Rotgut is weird. And fun! He’s definitely not a nurgle demon. Rotgut himself is pretty slow, while his five Retchlings are even slower. They also have piss-poor stats. But they don’t award steps when you kill them. Nice! Even better, Rotgut can remove all Retchlings from the board and belch up five new ones every turn. He can place them in a row to block off board space, or clump them together as they have a pretty nasty 5/5 attack that targets all Followers in a hex. He’s a little less killy than other Maelstroms, but makes up for it with his unique brand of board control. Most importantly, he has an bility called Om Nom Nom.


An elf with a bow, feels like I’ve seen that somewhere before. She brings three more elves, also with bows. As you might guess, they can bring the hurt from afar, but they die when you look at them funny. If you buff her up and roll dice like me, you can sometimes one-shot other Champions with her. You should maybe use her blazing fast 3 Move to get the gently caress out of dodge afterwards, though.

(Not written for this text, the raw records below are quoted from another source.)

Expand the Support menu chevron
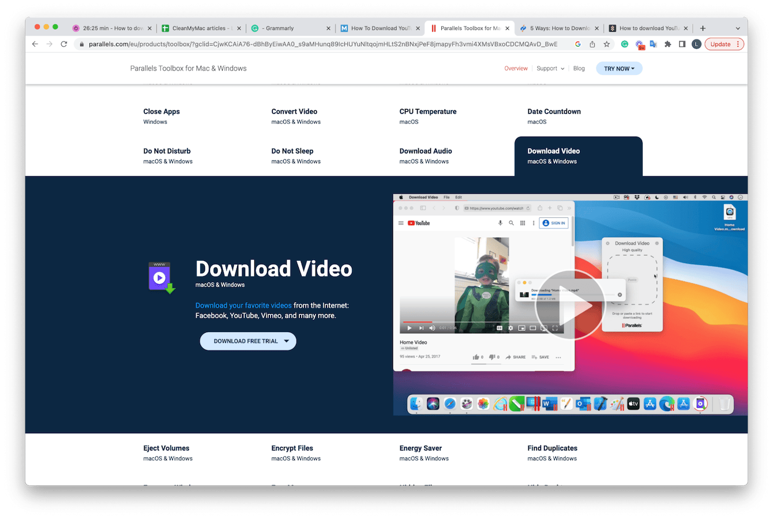Screen dimensions: 773x519 (561, 68)

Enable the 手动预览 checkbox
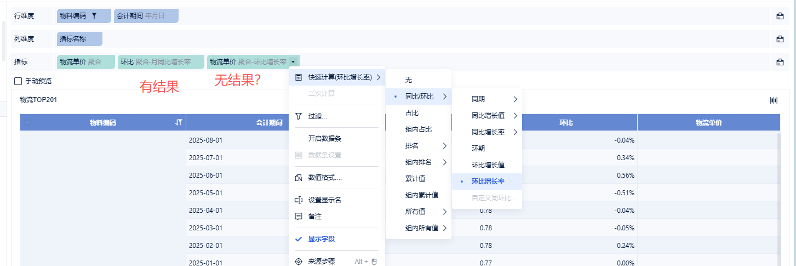click(18, 81)
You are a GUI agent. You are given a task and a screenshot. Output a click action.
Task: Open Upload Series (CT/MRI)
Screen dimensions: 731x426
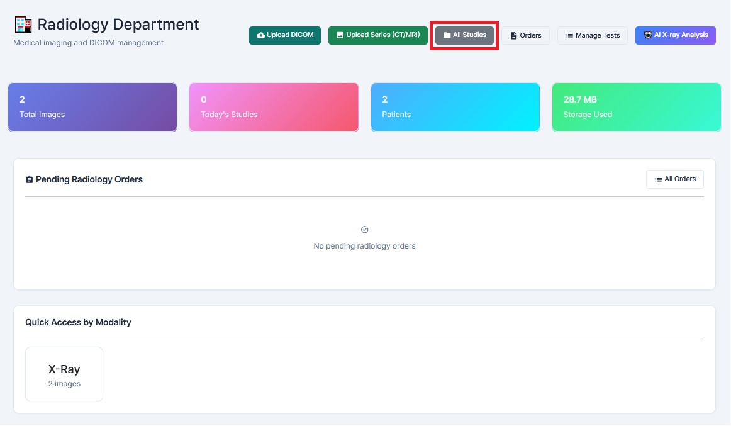(377, 35)
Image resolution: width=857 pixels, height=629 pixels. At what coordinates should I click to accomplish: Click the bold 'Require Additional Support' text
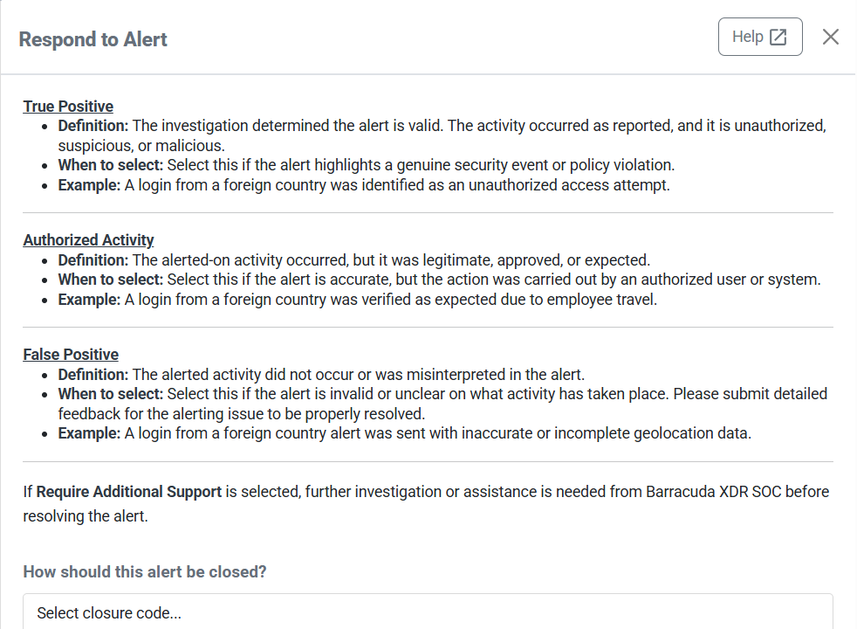coord(129,492)
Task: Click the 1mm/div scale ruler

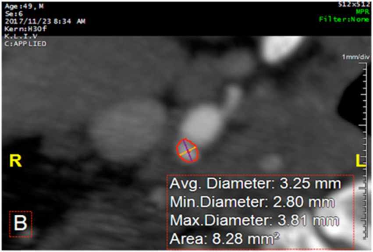Action: pos(364,150)
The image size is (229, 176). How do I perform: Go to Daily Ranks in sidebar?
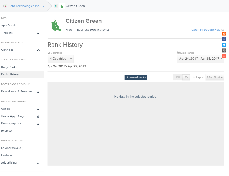(9, 67)
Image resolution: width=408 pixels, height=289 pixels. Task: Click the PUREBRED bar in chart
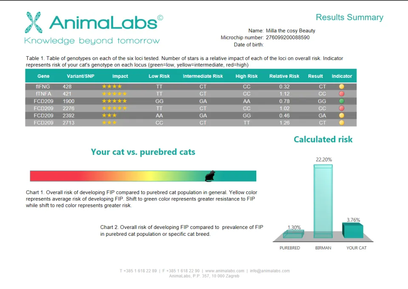pos(294,234)
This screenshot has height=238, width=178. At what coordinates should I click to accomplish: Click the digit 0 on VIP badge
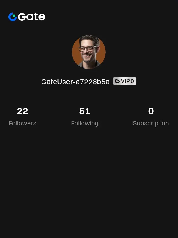(x=132, y=81)
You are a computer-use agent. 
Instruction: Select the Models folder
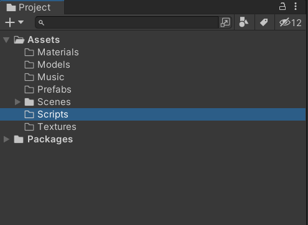click(x=47, y=65)
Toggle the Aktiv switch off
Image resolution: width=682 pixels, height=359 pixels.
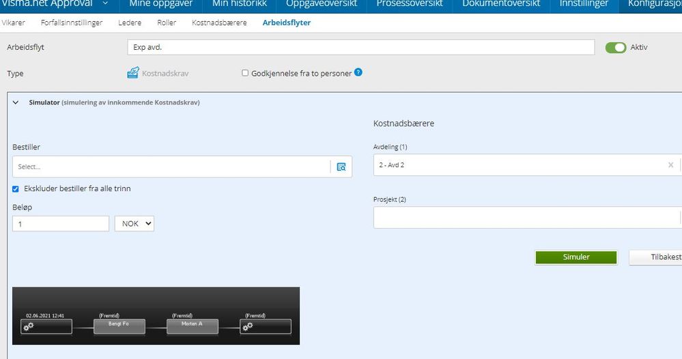[x=616, y=47]
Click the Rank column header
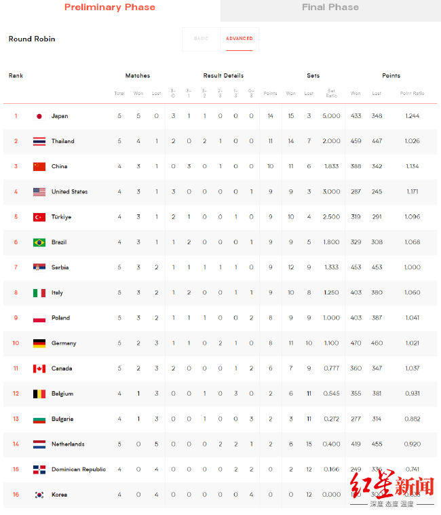 tap(16, 75)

Shayle is an interesting one - so far he’s the only champion with a large follower (and the only one with hitpoints). His elemental can’t move on it’s own, instead it moves whenever Shayle takes an action near him. Meanwhile Shayle has no direct way of dealing damage, letting his elemental do his dirty work.


BONUS: I haven’t played this guy yet, but he looks cool as gently caress.

Luebbi
Jul 28, 2000
I got in a couple of games after christmas. Played with or against 12 of the 15 champions available so far. I love how the game manages to swing back and forth; winning two rounds in a row is quite hard, and even if you're loosing one, you can try to set up your next round. In four games I tried four different combinations of champions, and they all felt pretty viable - there is much less cross-champion synergies as in other games. The buffs and debuffs only last until the next attack, so you're not setting up big synergy combos with your different models. That said, I did find some cool combos - for example, Sneaky Peet and his sneaky stabbers can both attack in the plot phase, and Lorsann and her followers can hand out two armor blights in the same phase. So you can activate Lorsann, blight a Champion, active Peet's followers and attack him, activate Lorsanns followers and blight again, then follow up by sneaky peet. Nice!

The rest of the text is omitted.